I wrote this up on the old GSM forum. I don't have any experience of the Steam sound card but hopefully it would work in a similar fashion.
 
Hi Nick,

So when your engine stops, what happens to the sound? Doesn't that stop as well, unless a battery or some kind of power buffer is used? I'd want to still hear sound when the engine stopped.

Regards
 
Cliff George said:
So when your engine stops, what happens to the sound? Doesn't that stop as well, unless a battery or some kind of power buffer is used?
Hi Cliff,

the sound card is fully powered by a decoder function output, so the sound continues to "tick over" all the time that function output is switched on, just as you'd want it to. No battery or power buffer required.

I should add that the little diesel has a LokPilot XL decoder in it, this is a 3 amp decoder (overkill!) but with function outputs that can drive 600mA which is enough for the MyLocoSound card.

The sound card is also connected across the decoder motor outputs, it senses power being applied to the motor and revs up as expected. I would imagine that the effectiveness of the speed sensing with DCC depends on the smoothness of the PWM drive used to drive the motor and how the sound card interprets this output (it's presumably expecting pure DC). The effect I get is a build up from tick-over that reminds me of a hydraulic or electric transmisison rather than direct mechanical drive.

I've been very pleased with the diesel sound card, except for the horn which is a bit weak in my early version of the card: I understand this has been improved for the current production cards. I really must try one of Peter's steam sound cards with DCC sometime.

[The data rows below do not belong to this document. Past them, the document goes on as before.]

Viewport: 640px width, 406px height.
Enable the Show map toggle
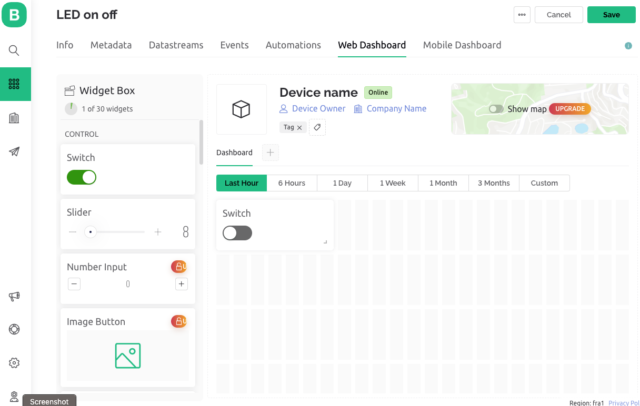495,109
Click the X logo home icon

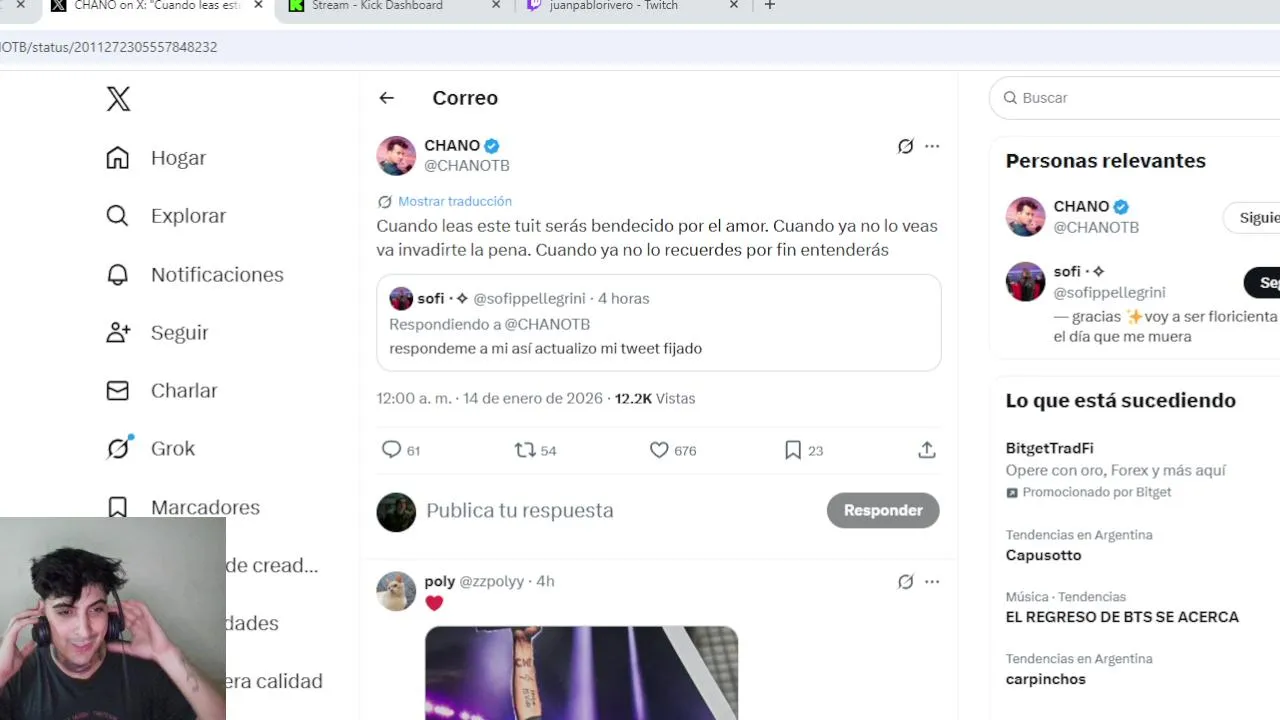coord(118,98)
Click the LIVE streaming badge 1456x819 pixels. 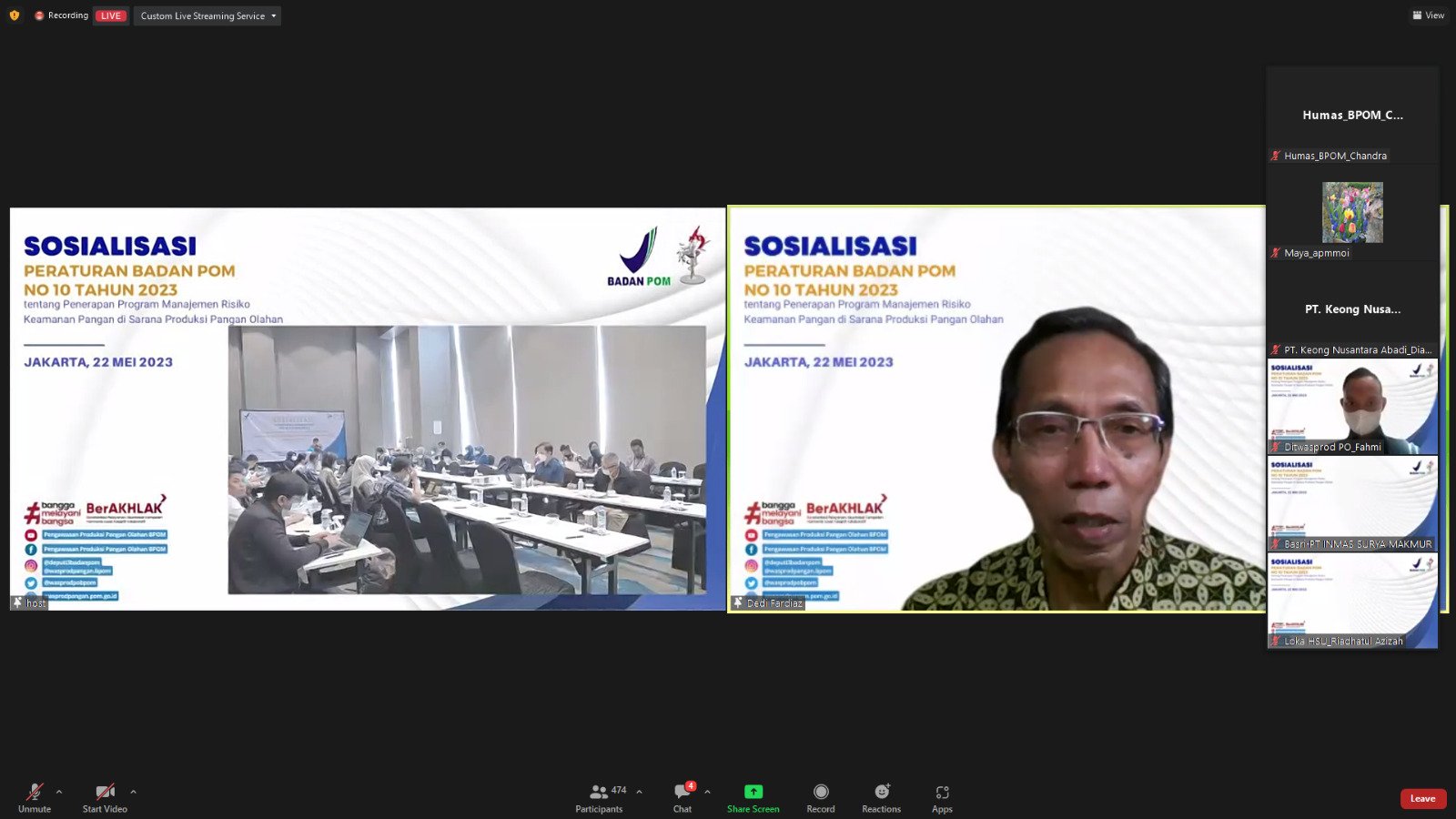pyautogui.click(x=111, y=15)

Here's the decoder and sound card installed in the Playmobil loco:

124499305c8b43fdb69e96817f1fb767.jpg


Wires to the sound card are:

orange & grey = decoder motor outputs, to sound card motor sense inputs.
blue = decoder function common (+), to sound card power input (Vs)
green = decoder F1 output (-), to sound card ground
violet = decoder F2 output (-), to sound card horn input.

2x red wire from soundcard to speaker

Ignore the yellow wire, that's in case I want to fit a rear headlight (theres a white & blue going to the front headlight).

The black tape on the sound card is covering a flashing LED which was shining through the bodywork!
 
Thanks Nick,

Now I see how it could work, power the sound card from the function output, good idea.

Thanks for explaining it in the detail that you did.

Regards
Cliff
 
Cliff George said:
Mark that would be me asking on the Massoth forum!

Regards
Sorry Cliff, I didnt make the connection :)
 
Nick,

Thanks for the great explanation. Would you mind if I include it on the MyLocoSound web site and mention your name?

Regards
Peter
 
Moonraker said:
Thanks for the great explanation. Would you mind if I include it on the MyLocoSound web site and mention your name?

Hi Peter.
Yes of course, no problem at all. Hope others find it useful.